Opinion
October 3, 1988
Appeal from the Family Court, Suffolk County (Berler, J.).
Ordered that the order of disposition is affirmed, without costs or disbursements.
We find no merit to the appellant's claim that the Family Court lacked subject matter jurisdiction of the proceeding because the People failed to offer testimony or documentation establishing that the appellant was less than 16 years of age when he committed the purported act of sodomy (see, Family Ct Act § 301.2, [8] [ii]).

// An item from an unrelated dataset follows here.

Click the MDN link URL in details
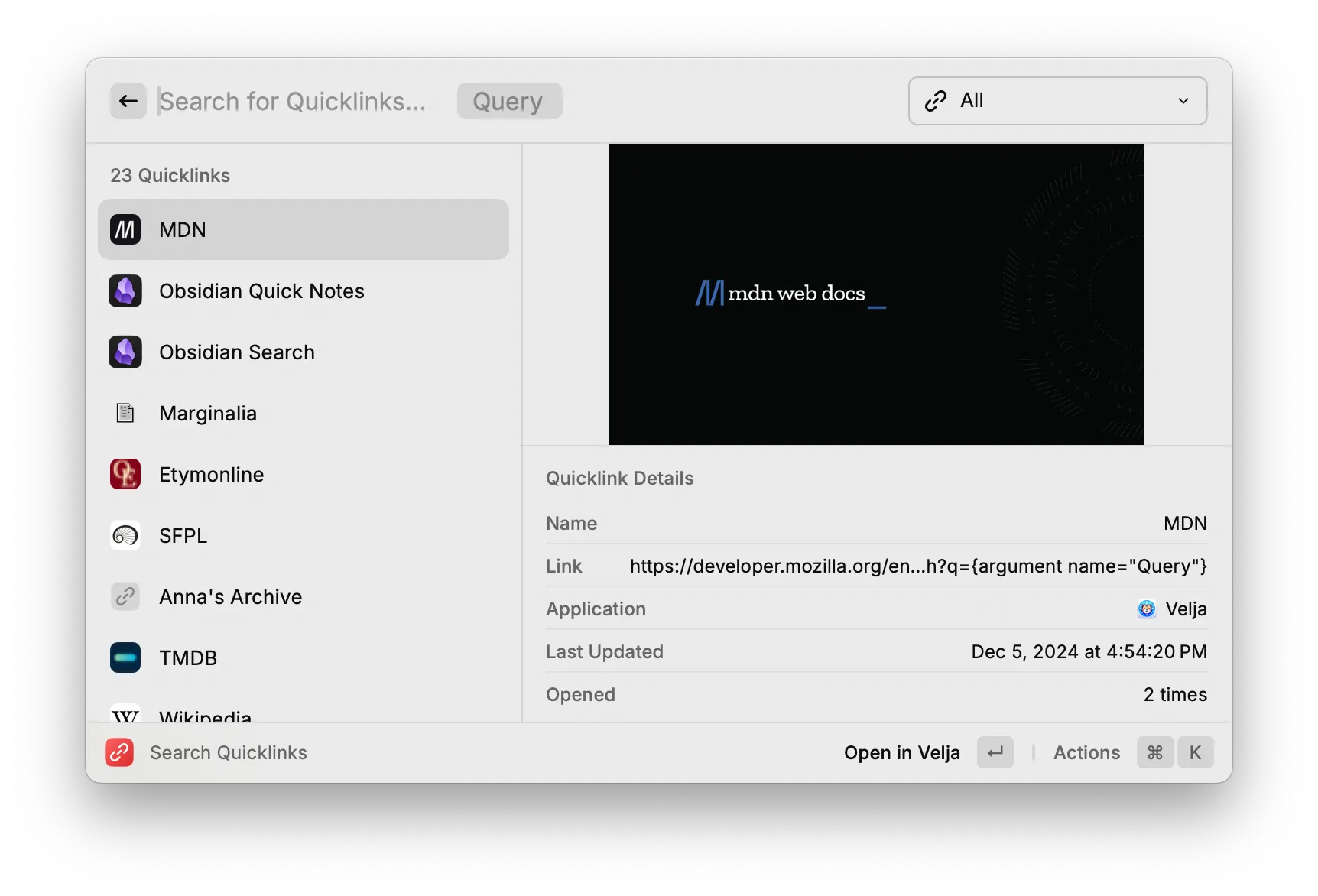The width and height of the screenshot is (1318, 896). pyautogui.click(x=917, y=566)
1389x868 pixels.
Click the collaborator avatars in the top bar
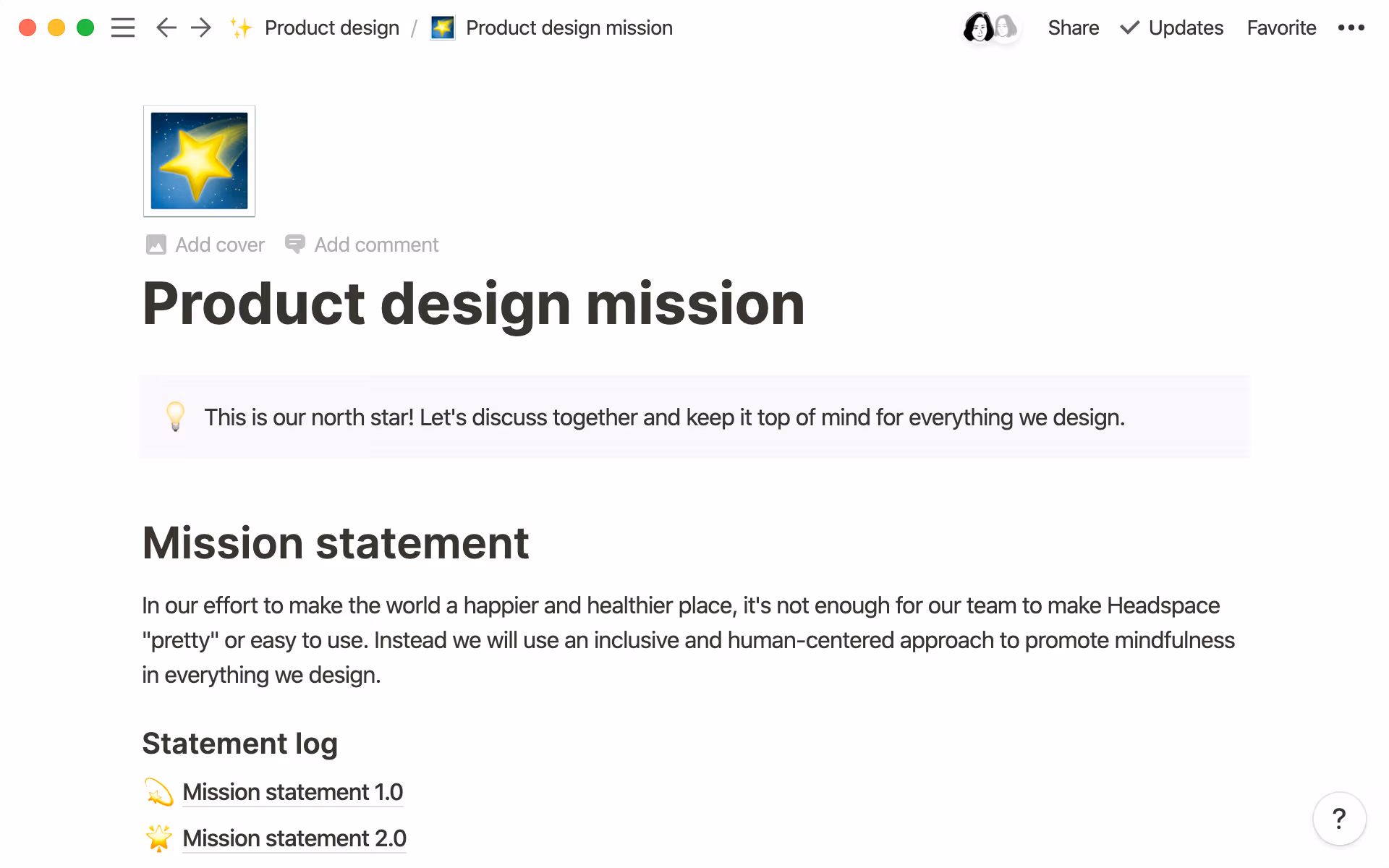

Generally, subject matter jurisdiction is the court's "power to adjudge concerning the general question involved, and is not dependent upon the state of facts which may appear in a particular case, arising, or which is claimed to have arisen, under that general question" (Hunt v Hunt, 72 N.Y. 217, 229). A court's subject matter jurisdiction is conferred by the constitution or statute, and if the court lacks subject matter jurisdiction, the defect is not curable by waiver, consent, estoppel or laches (see, Nuernberger v State of New York, 41 N.Y.2d 111). Indeed, an "objection to the jurisdiction in such case may be taken at any stage of the action, and the court may, ex mero motu [of its own motion] at any time, when its attention is called to the facts, refuse to proceed further, and dismiss the action" (Robinson v Oceanic Steam Nav. Co., 112 N.Y. 315, 324; see, Marine Midland Bank v Bowker, 89 A.D.2d 194, 195-196, affd 59 N.Y.2d 739). "However, there is a well-settled exception or proviso that this does not apply when the court had jurisdiction of the general subject matter but a contention is made after judgment that the court did not have power to act in the particular case or as to a particular question in the case" (Matter of Rougeron, 17 N.Y.2d 264, 271, cert denied 385 U.S. 899).
We find that, despite the Family Court's limited jurisdiction (see, Pearson v Pearson, 118 Misc.2d 850, affd 108 A.D.2d 402, affd 69 N.Y.2d 919), the petition, which set forth the appellant's age, was sufficient to confer upon the court jurisdiction over the proceeding. At no time has the appellant alleged that he was actually outside the court's jurisdictional age limitation (see, Matter of Donald F., 97 A.D.2d 980; Matter of Anne-Marie P., 131 Misc.2d 959; see also, Besharov, Supp Practice Commentaries, McKinney's Cons Laws of NY, Book 29A, Family Ct Act § 302.1 [1988 Pocket Part], at 41-42).
Viewing the evidence in a light most favorable to the presenting agency (see, Matter of David H., 69 N.Y.2d 792, 793; Matter of Gaylord II., 106 A.D.2d 823, 825), we find that the People's evidence was sufficient to prove beyond a reasonable doubt that the appellant committed an act which, if committed by an adult, would constitute the crime of sodomy in the first degree (see, Family Ct Act § 342.2; see also, Matter of Jerry XX., 115 A.D.2d 797, lv denied 68 N.Y.2d 601). The unsworn testimony of the infant victim (see, Family Ct Act § 343.1, [3]) was "corroborated by evidence tending to establish the crime and connecting [the appellant] with its commission" (People v Groff, 71 N.Y.2d 101, 104; cf., Matter of Nicole V., 71 N.Y.2d 112, rearg denied sub nom. Matter of Francis Charles W., 71 N.Y.2d 890).
We have reviewed the appellant's remaining contention and find it to be without merit. Bracken, J.P., Lawrence, Kunzeman and Spatt, JJ., concur.